真紅が身体障害者になった。
その日、僕は真紅と雛苺を連れて散歩にでていた、雛苺を抱っこし真紅の手を引きながら商店街を歩く。
「あ〜〜!ともえがいるの〜〜!ともえ〜〜!!」
突然、雛苺が僕の手から飛び出し道路の反対側に駆け出していく。
「雛苺!!危ない!来ちゃダメ!!」
向かい側の歩道を歩いていた柏葉がこちらに向かって叫ぶ、雛苺の目の前に大型ダンプが迫っていた。
情けないことに僕は何もできなかった、足がすくんで動けず声も出せなかった。
突然、目の前を赤い疾風が通り過ぎた。真紅だ!
ガシャーーーン!!
真紅は雛苺を突き飛ばし、ダンプに撥ねられるのを防いだが真紅の両足はダンプに踏み潰されていた。
真紅の両足は細かい破片となって道路に散らばり、小さな靴が道路の真ん中に転がる。
「真紅!!大丈夫か!!」
「真紅ちゃん!」
「真紅〜〜ごめんなの〜〜うわ〜〜ん」
僕たちは慌てて真紅に駆け寄り、助け起こす。
「大丈夫よ、これくらい。

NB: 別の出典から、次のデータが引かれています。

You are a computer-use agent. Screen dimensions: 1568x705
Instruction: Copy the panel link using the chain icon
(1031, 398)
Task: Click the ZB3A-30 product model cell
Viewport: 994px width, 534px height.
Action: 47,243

雛苺、ケガはないかしら?」
真紅は気丈にふるまったが、真紅がこれから歩けないことは皆が予想できた。
僕は泣きながら真紅を背負って家に帰った。
雛苺は責任を感じて鞄に閉じ篭ってしまい、翠星石も普段の元気が無くなった。
もちろん一番ショックを受けているのは真紅であろうが、努めて取り乱すことはなかった。
「ここまで粉々に砕けてしまってはお父様でも治すのは無理でしょうね」
真紅が自嘲気味に呟いた。
「ジュン、紅茶を淹れてちょうだい」
真紅の定位置は僕のベッドの上、くんくんを見る時と食事の時は僕が抱っこして階下に降ろす。

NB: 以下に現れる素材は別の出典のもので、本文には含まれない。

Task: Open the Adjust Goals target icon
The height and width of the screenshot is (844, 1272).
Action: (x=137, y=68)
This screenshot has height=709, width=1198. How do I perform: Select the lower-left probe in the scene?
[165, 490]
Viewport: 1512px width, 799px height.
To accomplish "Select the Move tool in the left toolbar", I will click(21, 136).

雛苺は甲斐甲斐しく真紅の身の回りの世話をするようになり、翠星石さえも家事をよく手伝うようになった。
徐々に家の中にも昔の明るさが戻りつつあった。
事故から三週間後、水銀燈が現れたが真紅が両足を失ったことを知ると黙って帰っていった。
次の日からヤクルトやバナナを手土産に水銀燈がお見舞いに来るようになった。
つい先日などは一緒に花見に行くと言い出して、嫌がる真紅をぶら下げてヨタヨタと公園に飛んでいった。
帰ってきた真紅は水銀燈の勝手さに文句を言ったが、とてもうれしそうだった。
「水銀燈、お花見は良いのだけど木の上から見るのは感心しないわね、桜は下から見るものだわ」
「あらぁ、上から見る桜の良さがわからないなんて、おばかさぁん、ウフフ」
「あら、もうこんな時間ね。水銀燈、夕食を食べていきなさい」
金糸雀もよく家に来るようになった、親切のつもりだろうがヘタクソなバイオリン演奏を披露してくれる。

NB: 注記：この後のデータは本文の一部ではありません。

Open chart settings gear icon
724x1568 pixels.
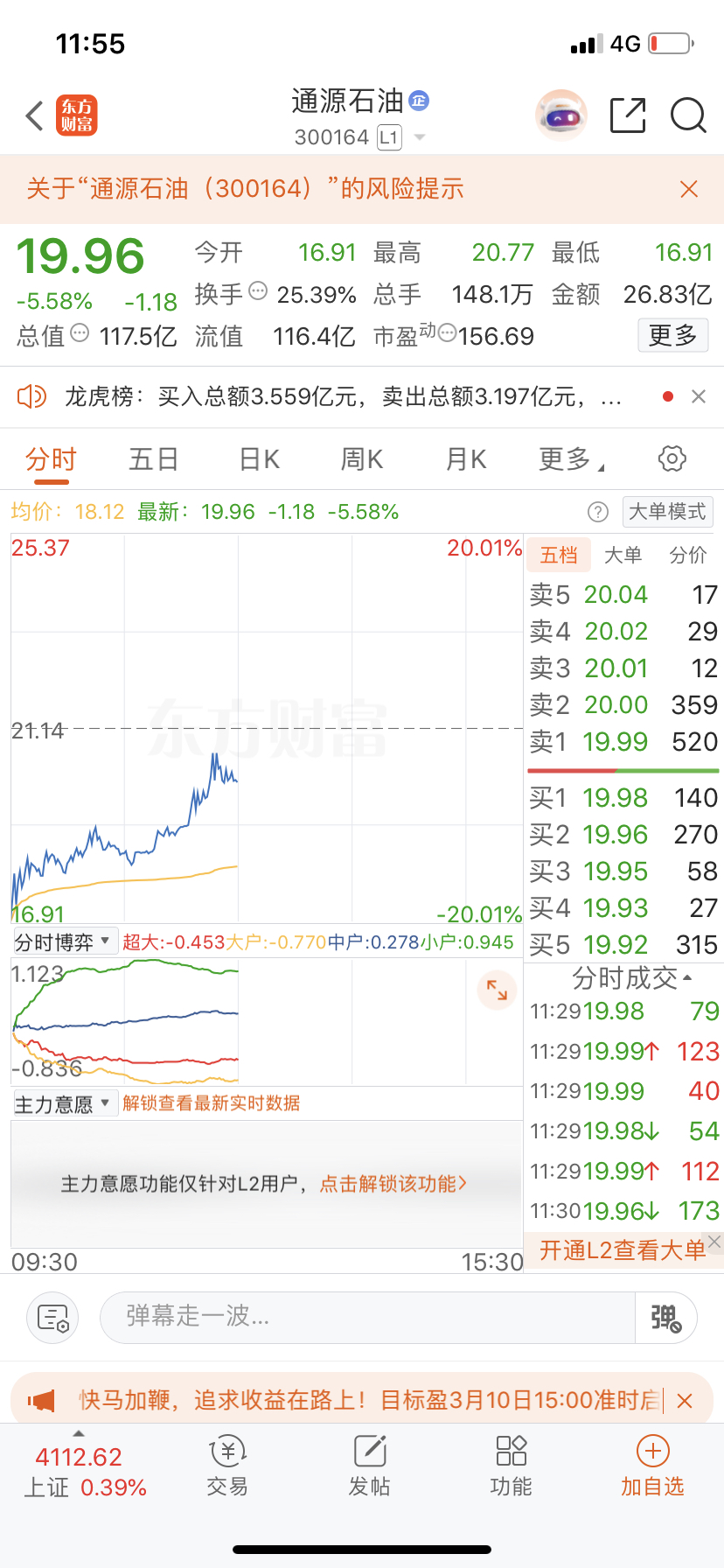672,458
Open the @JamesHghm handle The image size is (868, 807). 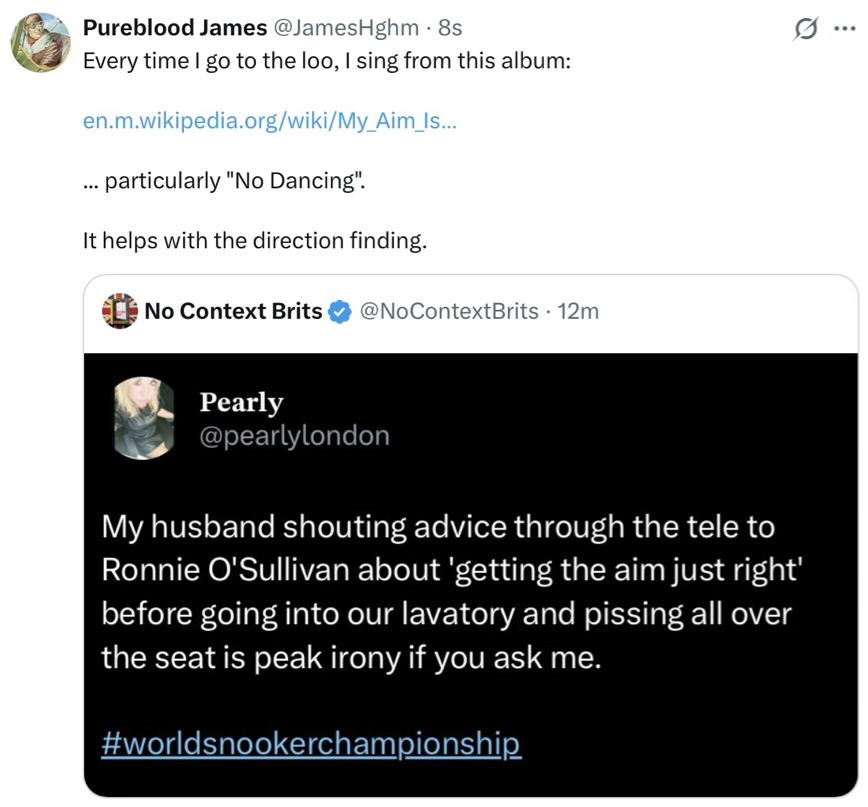tap(346, 27)
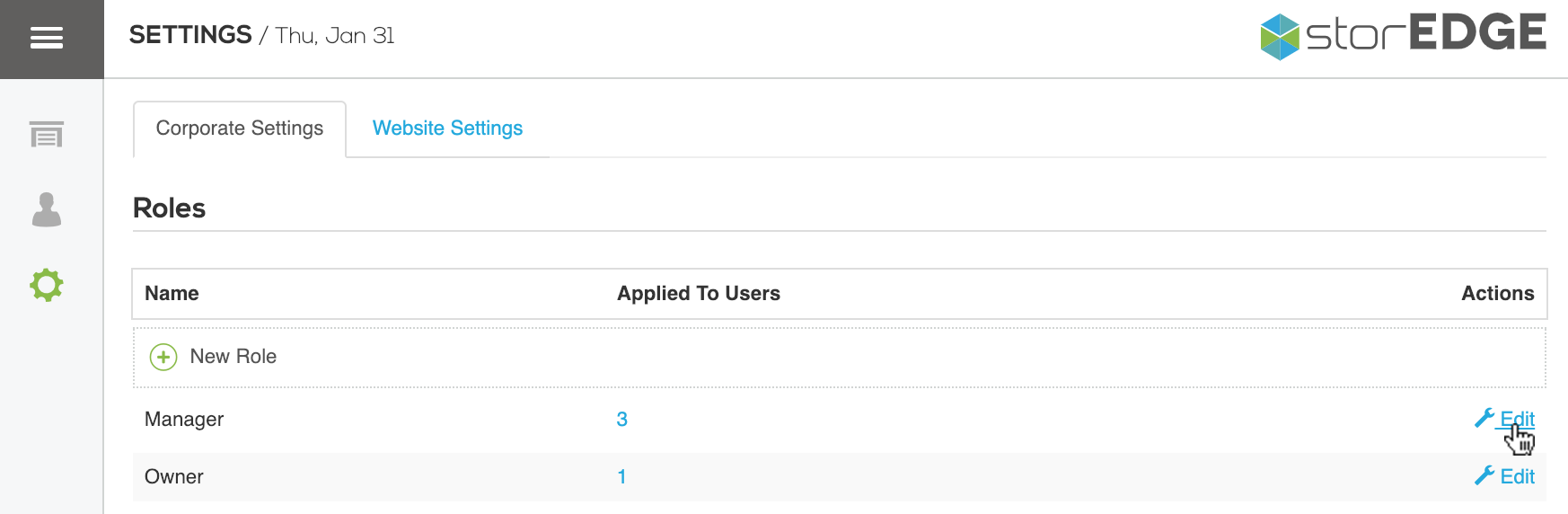
Task: Click the green plus New Role icon
Action: click(163, 357)
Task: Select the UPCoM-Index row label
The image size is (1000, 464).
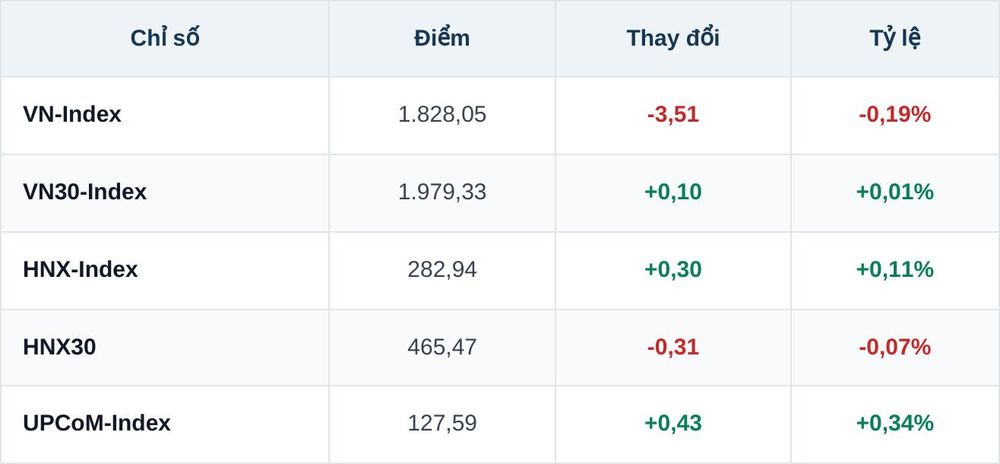Action: click(x=97, y=423)

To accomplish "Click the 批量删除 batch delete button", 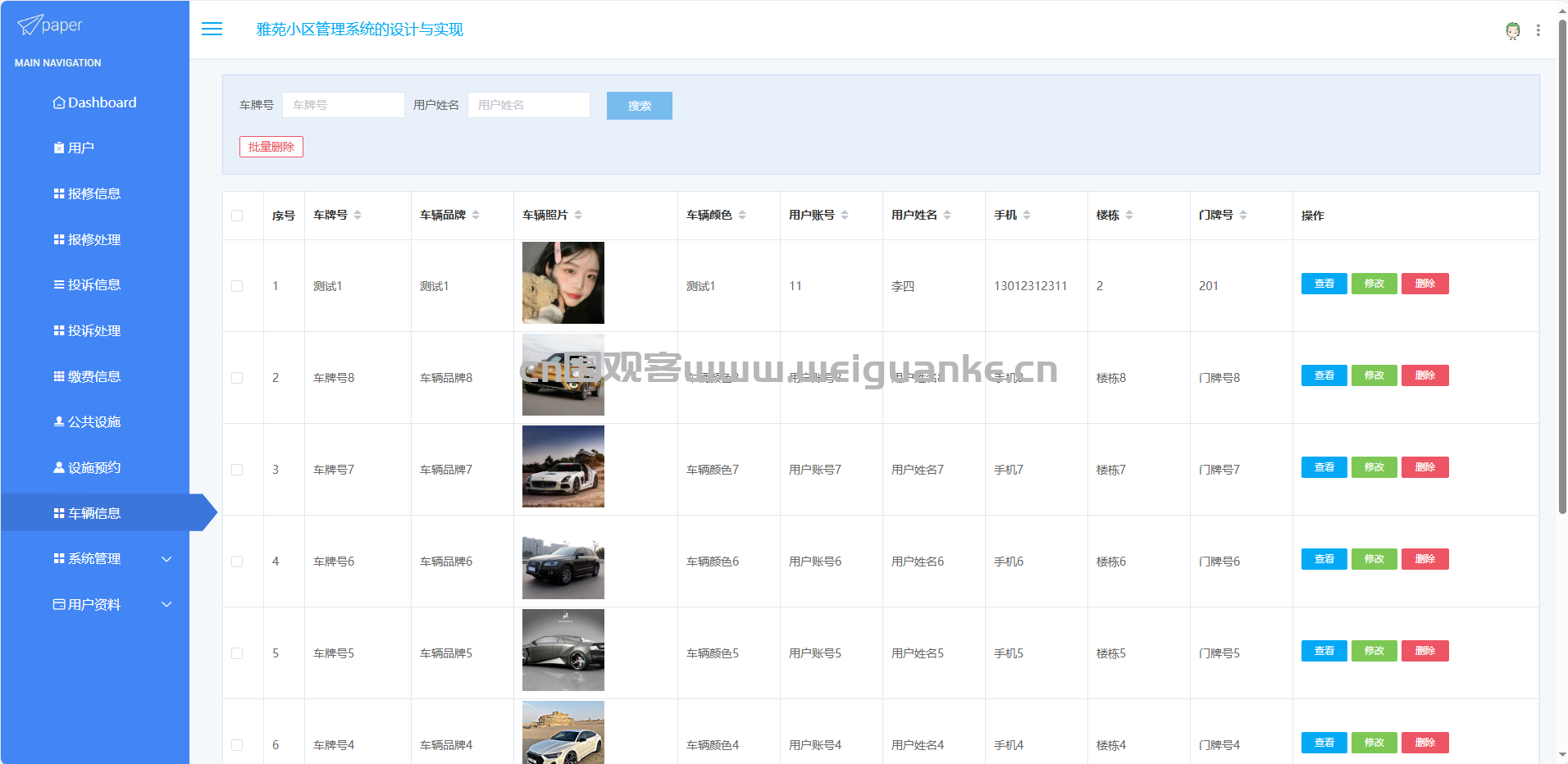I will pos(271,147).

大量の人形用衣装を持ち込み真紅の前でファッションショーも開催された。
真紅も帽子やリボンを身につけたりして女の子らしくはしゃぐ。
「金糸雀、あなたにこのコサージュはふさわしくないのだわ。私の方が良く似合うわ」
「キーー!!言ったわね、真紅!許さないのかしら〜」
真紅は新しい趣味として編み物を始めた、冬までにジュンにマフラーを編んであげるわと宣言した。
翠星石はお菓子作りだけでなく最近は料理にも挑戦しだした。
雛苺は相変わらず遊んでいるが真紅に呼ばれるとすぐに飛んでいく。
僕は人形たちも生長することを発見し、真紅にそのことを話してみた。